Excedente do Consumidor

Rafael Bressan

Motivação

  • Até agora vimos como derivar a função demanda a partir das preferências e da restrição orçamentária.
  • Desejamos agora estimar preferências ou utilidade a partir do comportamento de demanda observado.

Demanda de um bem discreto

  • Demanda de um bem discreto com utilidade quasi-linear: \(u(x,y)=v(x)+y\).
  • \(x\) é bem discreto com preço \(p\) e \(y\) é restante de renda para ser gasto em outros bens, \(p_y=1\).
  • Definimos preço de reserva como \(r_n=v(n)-v(n-1)\).
  • A relação entre preços de reserva e demanda é tal que:
    • se \(n\) unidades do bem discreto forem demandadas, então \(r_n \geq p \geq r_{n+1}\).
  • A lista dos preços de reserva contém toda a informação necessária para descrever o comportamento da demanda.
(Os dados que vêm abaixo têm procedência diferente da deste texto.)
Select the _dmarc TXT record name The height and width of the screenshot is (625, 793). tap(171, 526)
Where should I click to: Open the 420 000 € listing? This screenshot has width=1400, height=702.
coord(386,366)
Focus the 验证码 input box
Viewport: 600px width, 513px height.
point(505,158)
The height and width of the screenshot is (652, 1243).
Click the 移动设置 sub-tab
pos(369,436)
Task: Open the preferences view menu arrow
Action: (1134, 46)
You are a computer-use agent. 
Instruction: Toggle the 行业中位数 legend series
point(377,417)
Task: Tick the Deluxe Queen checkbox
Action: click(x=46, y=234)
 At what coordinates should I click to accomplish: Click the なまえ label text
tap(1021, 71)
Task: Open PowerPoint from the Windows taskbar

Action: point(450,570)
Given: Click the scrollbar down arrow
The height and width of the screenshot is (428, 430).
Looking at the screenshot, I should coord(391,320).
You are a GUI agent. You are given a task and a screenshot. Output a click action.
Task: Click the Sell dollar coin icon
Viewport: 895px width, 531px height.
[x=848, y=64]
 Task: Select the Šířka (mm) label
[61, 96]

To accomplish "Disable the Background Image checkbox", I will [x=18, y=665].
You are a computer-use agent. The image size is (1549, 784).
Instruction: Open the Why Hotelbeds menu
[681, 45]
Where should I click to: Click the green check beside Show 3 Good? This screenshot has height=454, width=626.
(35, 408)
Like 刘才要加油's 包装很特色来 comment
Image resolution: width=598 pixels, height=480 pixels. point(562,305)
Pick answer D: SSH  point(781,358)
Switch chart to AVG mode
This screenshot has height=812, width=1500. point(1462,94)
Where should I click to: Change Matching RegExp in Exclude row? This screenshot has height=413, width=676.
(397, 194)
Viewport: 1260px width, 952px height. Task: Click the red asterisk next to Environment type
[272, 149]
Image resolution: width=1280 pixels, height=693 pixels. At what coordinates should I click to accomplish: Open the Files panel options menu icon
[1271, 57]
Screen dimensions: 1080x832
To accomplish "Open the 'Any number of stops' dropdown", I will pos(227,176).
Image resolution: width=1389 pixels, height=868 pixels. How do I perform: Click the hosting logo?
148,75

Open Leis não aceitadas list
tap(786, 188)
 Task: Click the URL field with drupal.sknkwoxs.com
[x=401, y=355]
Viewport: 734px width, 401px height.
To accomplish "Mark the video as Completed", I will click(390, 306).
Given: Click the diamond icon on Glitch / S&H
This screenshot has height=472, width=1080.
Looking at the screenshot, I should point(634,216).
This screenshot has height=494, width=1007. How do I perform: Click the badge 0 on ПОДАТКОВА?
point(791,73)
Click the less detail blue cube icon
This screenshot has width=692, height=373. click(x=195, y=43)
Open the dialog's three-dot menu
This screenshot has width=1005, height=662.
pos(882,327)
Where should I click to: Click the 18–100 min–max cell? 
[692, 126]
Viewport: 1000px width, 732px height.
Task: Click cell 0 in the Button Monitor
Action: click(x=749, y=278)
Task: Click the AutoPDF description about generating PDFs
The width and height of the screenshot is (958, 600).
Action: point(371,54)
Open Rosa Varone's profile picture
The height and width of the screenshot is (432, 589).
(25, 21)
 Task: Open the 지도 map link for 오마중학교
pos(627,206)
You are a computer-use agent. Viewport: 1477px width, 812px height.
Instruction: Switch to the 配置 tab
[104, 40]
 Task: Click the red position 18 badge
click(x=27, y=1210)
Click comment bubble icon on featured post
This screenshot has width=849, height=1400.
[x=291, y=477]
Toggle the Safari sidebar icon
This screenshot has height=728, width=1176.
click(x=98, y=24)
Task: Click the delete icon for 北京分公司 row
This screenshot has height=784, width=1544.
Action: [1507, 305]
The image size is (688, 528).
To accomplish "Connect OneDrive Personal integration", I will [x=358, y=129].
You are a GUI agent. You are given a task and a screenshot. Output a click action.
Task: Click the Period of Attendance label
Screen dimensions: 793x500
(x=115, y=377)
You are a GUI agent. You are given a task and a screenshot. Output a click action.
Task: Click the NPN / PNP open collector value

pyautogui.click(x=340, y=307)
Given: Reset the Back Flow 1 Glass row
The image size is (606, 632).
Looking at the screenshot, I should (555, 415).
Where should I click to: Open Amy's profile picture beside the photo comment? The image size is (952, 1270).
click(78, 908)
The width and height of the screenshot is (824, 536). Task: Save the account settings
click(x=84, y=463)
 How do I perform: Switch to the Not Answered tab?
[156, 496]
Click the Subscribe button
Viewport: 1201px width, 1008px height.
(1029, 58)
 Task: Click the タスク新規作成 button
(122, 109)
Demanda de um bem discreto

  • Ao somarmos \(n\) preços de reserva, obtemos \(v(n)-v(0)\), onde normalizamos \(v(0)=0\).
  • Portanto a soma de \(n\) preços de reserva é igual ao excedente bruto do consumidor, associado ao consumo do bem \(x\).
  • A utilidade de consumir os dois bens seria \(v(n)+m-pn\), sendo que o excedente líquido do consumidor é \(v(n)-pn\).
  • Ou seja, o excedente do consumidor é a área sob a curva de demanda até o nível do preço de mercado.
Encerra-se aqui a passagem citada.